Appeal from the Circuit Court of Henry County; the Hon. Ronald C. Taber, Judge, presiding.


The plaintiffs, Vernon and Lois Ann Spivey (the Spiveys), brought this action to recover damages for fire loss to their house caused by the negligent installation of a prefabricated fireplace chimney sold by the defendant, James Brown (Brown), and installed by the defendant, Roger Lenz (Lenz). Following a bench trial, Lenz was found liable for the negligent installation of the chimney, and Brown was found not liable for the negligence of Lenz. The Spiveys appeal, contending that Brown is liable for the negligent installation of the chimney by Lenz. We affirm.

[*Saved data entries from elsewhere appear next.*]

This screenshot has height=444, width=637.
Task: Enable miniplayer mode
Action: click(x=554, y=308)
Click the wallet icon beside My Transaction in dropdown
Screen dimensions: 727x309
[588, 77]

In December of 1977, the Spiveys purchased a prefabricated fireplace from Brown. Brown, doing business as Tri-State Stone & Brick Company, was primarily in the business of manufacturing cement-cast, simulated-stone brick-facing materials. In addition, he sold prefabricated fireplaces.

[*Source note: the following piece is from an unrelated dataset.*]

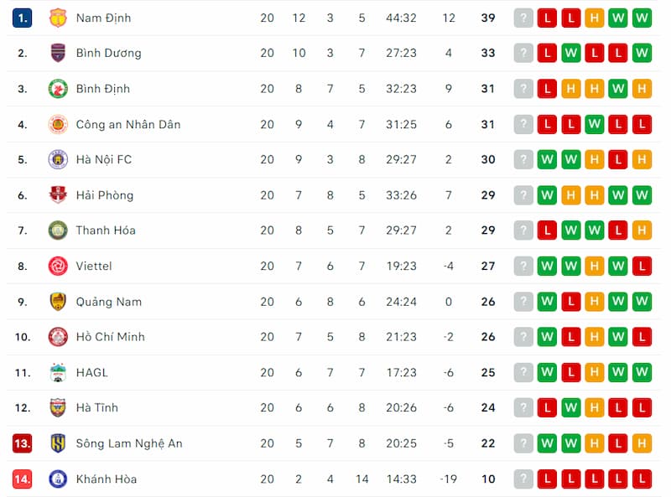Click the upcoming match '?' badge for Nam Định
Image resolution: width=671 pixels, height=497 pixels.
click(523, 18)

The Spiveys and Brown decided that the fireplace would be installed on the first floor and that the chimney would run inside the house, up through a second-floor closet, into the attic, and out through the roof. As Brown was not in the business of installing these fireplaces, he obtained the services of Lenz, a carpenter with experience in the installation of prefabricated fireplaces, to do the actual installation.

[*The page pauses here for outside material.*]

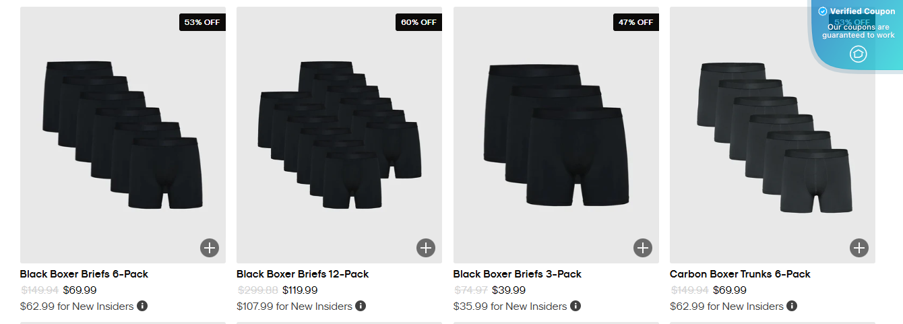Open Black Boxer Briefs 3-Pack title link

[x=517, y=274]
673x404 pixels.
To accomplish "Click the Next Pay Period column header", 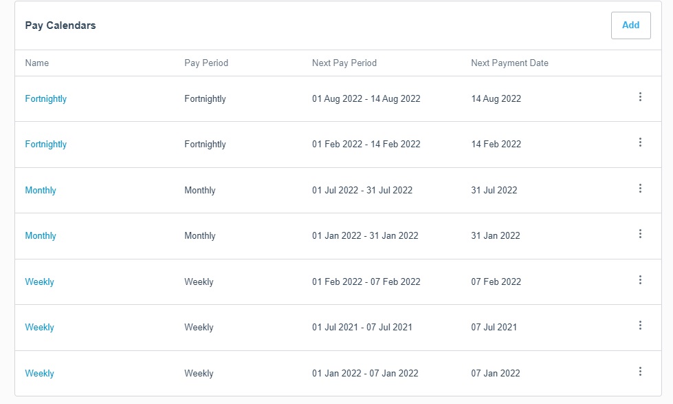I will 344,63.
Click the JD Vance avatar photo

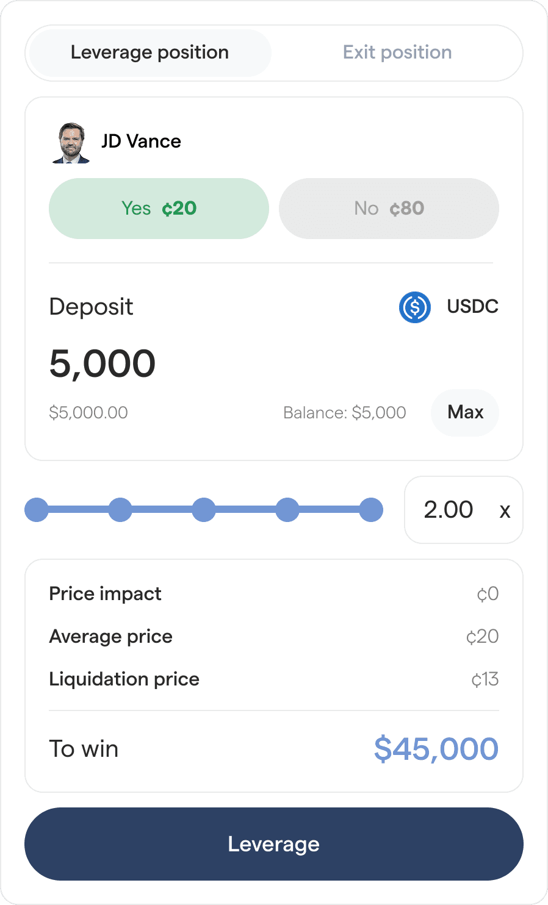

Brown told Lenz where the fireplace and chimney was to be installed. Brown supplied all the building materials needed to install both the fireplace and the chimney. Brown also paid Lenz a gross amount, based on the number of hours Lenz spent on the installation, following completion of the job. However, Brown did not deduct workers' compensation, social security, or State and Federal taxes from Lenz' check.

Except for covering the fireplace with simulated-stone facing, Brown had nothing else to do with the installation of the fireplace. Lenz was in charge of the assembly and installation of the fireplace and chimney. Also, Lenz supplied his own tools for the job.

Following completion of the work, the Spiveys paid Brown for both the cost of the fireplace and for its installation. The Spiveys used the fireplace for three years. Then, on December 19, 1980, after they had a fire in the fireplace, their home caught on fire causing excessive damage. The Spiveys brought the instant negligence action.

The trial court found that the fire was caused by Lenz' negligent installation of the chimney. The trial court further found that Brown was not liable for the negligence of Lenz, as Lenz was not an employee of Brown but rather an independent contractor.

On appeal the Spiveys raised four arguments in support of their contention that Brown is liable for Lenz' negligence. Their first argument is that Brown is liable under a products liability analysis. In essence, the Spiveys argue that the installation of the chimney was a component of an entire product called a "fireplace." According to the Spiveys, since the installation portion of the product was dangerously defective, and since Brown was the retailer who sold the defective product, under products liability Brown is liable for sale of the defective fireplace.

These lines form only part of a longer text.